Non lasciamoci al momento trarre in inganno dalle parole – pare suggerirci la Nostra – perché la riflessione concettuale è già espressione in concetti di un vissuto prima esperito nel corpo e nella mente osservativa come un divenire in noi che, cosa curiosa, in fondo da noi, come individui capaci di intenzione e volontà, perfino prescinde.
Percorriamo, per una brevissima sintesi, il testo della Wegela e recepiamo che, a partire da questa metodica e da ciò che ci permette di acclarare su di noi, si apre un mondo nuovo, una visione diversa – alcuni dicono meravigliosa – davanti al Paziente ed al Terapeuta, il cammino della terapia.
Essa, come ogni viaggio, ha un inizio, una metà ed una fine.
Inizialmente porremo attenzione a costruire la fiducia, evitando interventi prematuri e dosando l’intensità del contatto col dolore, incoraggiando ad accogliere l’esperienza della vita con curiosità e a non temere il vuoto celato dalle false convinzioni su di noi sorrette dall’ingannevolezza dell’Io.

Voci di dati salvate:
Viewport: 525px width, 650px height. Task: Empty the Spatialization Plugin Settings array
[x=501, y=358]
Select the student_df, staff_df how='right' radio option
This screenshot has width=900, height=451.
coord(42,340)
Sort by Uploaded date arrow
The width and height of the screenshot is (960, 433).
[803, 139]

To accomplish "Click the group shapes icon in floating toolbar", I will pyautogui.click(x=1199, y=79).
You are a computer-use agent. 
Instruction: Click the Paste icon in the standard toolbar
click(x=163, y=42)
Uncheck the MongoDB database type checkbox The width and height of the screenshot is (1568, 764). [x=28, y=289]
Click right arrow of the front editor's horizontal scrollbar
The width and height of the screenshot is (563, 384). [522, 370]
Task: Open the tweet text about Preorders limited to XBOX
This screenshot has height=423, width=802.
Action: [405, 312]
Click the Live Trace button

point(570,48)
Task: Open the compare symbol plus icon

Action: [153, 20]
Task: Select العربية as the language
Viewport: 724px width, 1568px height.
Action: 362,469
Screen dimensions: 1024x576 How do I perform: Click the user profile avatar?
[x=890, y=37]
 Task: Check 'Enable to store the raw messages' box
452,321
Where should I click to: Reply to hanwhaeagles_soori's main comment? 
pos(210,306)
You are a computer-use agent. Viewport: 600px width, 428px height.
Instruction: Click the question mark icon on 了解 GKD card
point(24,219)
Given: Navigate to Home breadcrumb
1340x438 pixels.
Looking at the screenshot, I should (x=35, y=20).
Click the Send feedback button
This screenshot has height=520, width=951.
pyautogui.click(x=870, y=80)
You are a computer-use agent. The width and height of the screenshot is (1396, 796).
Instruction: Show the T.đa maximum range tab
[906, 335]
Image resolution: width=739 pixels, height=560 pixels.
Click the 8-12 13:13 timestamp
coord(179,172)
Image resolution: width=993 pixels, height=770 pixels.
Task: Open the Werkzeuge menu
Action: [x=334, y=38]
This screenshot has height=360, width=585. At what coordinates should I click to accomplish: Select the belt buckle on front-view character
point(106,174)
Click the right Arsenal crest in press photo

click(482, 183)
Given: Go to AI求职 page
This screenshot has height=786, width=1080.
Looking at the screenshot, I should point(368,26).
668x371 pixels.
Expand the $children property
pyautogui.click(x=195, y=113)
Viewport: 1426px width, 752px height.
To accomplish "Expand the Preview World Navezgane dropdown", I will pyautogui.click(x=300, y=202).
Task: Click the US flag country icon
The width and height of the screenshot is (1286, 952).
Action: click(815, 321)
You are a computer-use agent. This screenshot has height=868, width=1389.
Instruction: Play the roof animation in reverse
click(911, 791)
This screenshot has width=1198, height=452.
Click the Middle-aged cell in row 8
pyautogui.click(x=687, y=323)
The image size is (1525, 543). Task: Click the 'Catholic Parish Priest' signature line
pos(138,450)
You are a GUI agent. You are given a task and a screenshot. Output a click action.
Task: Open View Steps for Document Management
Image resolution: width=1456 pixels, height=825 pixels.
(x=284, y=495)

Consegna →
Prosegui il brano sul cammino della terapia dopo la sua ultima frase. Le voci qui sopra sono materiale distinto dal brano.

Risposta scritta →
Dietro l’ingannevolezza dell’Io e la vacuità che cela, c’è in vero – come aveva detto anche Salomon Friederland già prima, quando parlava di Indifferenza Creativa – la nostra capacità creativa!
Seppure queste parole non vengano usate dalla Wegela, mi pare opportuno evidenziare l’importanza che, in tale modello di approccio al Paziente, possa avere il ricorso, raccomandato, all’empatia e, per quel che concerne l’interpretazione, il suggerimento a farne un uso pervaso da sensibile ed umana attenzione.
La Nostra Autrice , procedendo nell’illustrazione del suo pensiero, ci sollecita ad avvalerci di quello che nell’area buddista, e dunque del suo insegnamento, è il “sesto senso” ovvero la mente che è attenta ed è in grado di essere consapevole delle sensazioni che proviamo e delle attività mentali che ci riguardano come: pensieri, ricordi, fantasie, immagini, ecc.
Ella non manca di osservare che ciò che promuoviamo ed auspichiamo per il nostro Pz, riguarda anche noi ; ci insegna a cominciare da noi stessi!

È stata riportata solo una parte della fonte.